Neben der App bietet das Städel Museum einen Blog an, der einen Blick hinter die Kulissen erlaubt. Die Leser erhalten Informationen zu Ausstellungen, Künstlern, Werken, Büchern, Videos und Veranstaltungen. Wer noch mehr Kunstwerke entdecken möchte, muss nicht unbedingt ins Museum, sondern kann durch die Digitale Sammlung des Museums stöbern. Die Digitale Sammlung ist eine cloudbasierte Onlineplattform mit über 2000 Werken, Audiospuren und Videomaterial mit uneingeschränktem, weltweitem Zugang. Das Besondere an dieser Plattform ist die semantische Verknüpfung der Werke anhand verschiedener Kategorien. Dadurch soll dem Nutzer ermöglicht werden durch die Sammlung zu ‚schlendern‘ und auf neue Werke zu stoßen, ohne dabei physisch im Museum anwesend zu sein.

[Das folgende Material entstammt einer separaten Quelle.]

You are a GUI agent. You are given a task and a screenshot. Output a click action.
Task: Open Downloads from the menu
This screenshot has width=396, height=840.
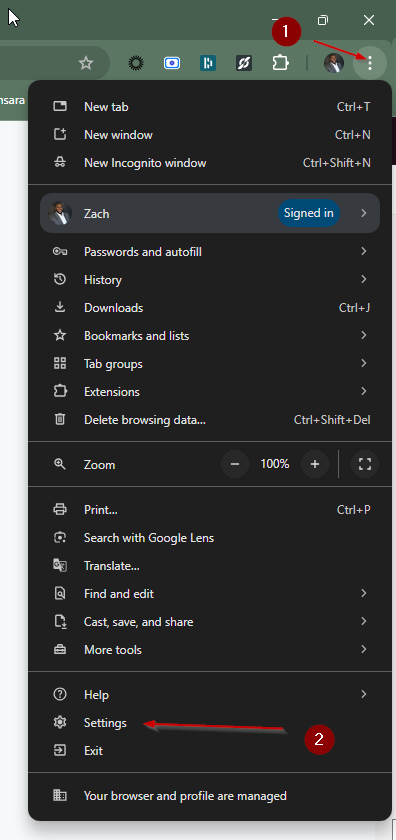click(210, 308)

Kunstgeschichte online lernen

Wer außerhalb des Museums mehr im Bereich der Kunstgeschichte lernen möchte, für den eigenen sich Online-Kurse. Das Museum of Contemporary Art bietet einen vierwöchigen Online-Kurs für Schülerinnen und Schüler der Klassen 8 bis 11 an. In dieser Zeit haben sie unter anderem die Möglichkeit mit der Künstlerin Lara Thoms verschiedene Themen der Kunstgeschichte zu erarbeiten, an Online-Diskussionen teilzunehmen und eigene künstlerische Projekte zu gestalten. Die Künstlerin will die Schülerinnen und Schüler dazu anregen kreativ zu arbeiten und über den Tellerrand hinauszuschauen. Am Ende des Kurses werden die Ergebnisse des Kurses im Museum of Contemporary Art ausgestellt. Für Alex White ist es wichtig, möglichst viele Schüler aus ganz Australien zu erreichen, sie zu ermutigen und sich kreativ auszudrücken da „alles außerhalb der Wände des Museums geschieht“.
 
Der Einsatz von digitalen Mitteln im deutschen Kulturbereich gewann im Vergleich zu anderen Sektoren erst relativ spät an Aufmerksamkeit. „Dass es in diesem Bereich noch Nachholbedarf gibt, liegt nicht unbedingt nur daran, dass die Museumsleitungen zu konservativ denken und sich nichts trauen. Es hat auch mit den knappen Budgets und einem Mangel an qualifiziertem Personal zu tun“, erklärt Dr. Pablo Abend. „Ein digitales Zusatzangebot im eigenen Haus zu entwickeln ist zeitlich und personell nicht möglich und um diese Arbeit an eine Agentur auszulagern, fehlt oftmals das Geld.“
 
Doch immer mehr Museen setzen mittlerweile auf den Einsatz digitaler Medien, um gezielt junge Leute für den Kulturbereich begeistern zu können. Das Museum of Old and New Art in Tasmanien vergibt so beispielsweise iPods an alle Besucher, mit dem sie Informationen über Werke und Künstler erhalten und sich Interviews anhören können. Außerdem kann jeder Nutzer die Kunstwerke mit Hilfe des iPods bewerten und erhält nach seinem Besuch eine Zusammenfassung per E-Mail.
 
Zukünftig ist das Nutzen digitaler Medien im Kultursektor aufgrund der stetig wachsenden technischen Entwicklung nicht mehr wegzudenken. „Das Internet gibt es schon seit geraumer Zeit und es gibt immer noch Potenzial, es ist schließlich noch nicht so gut erforscht wie Ölgemälde“, so Alex White.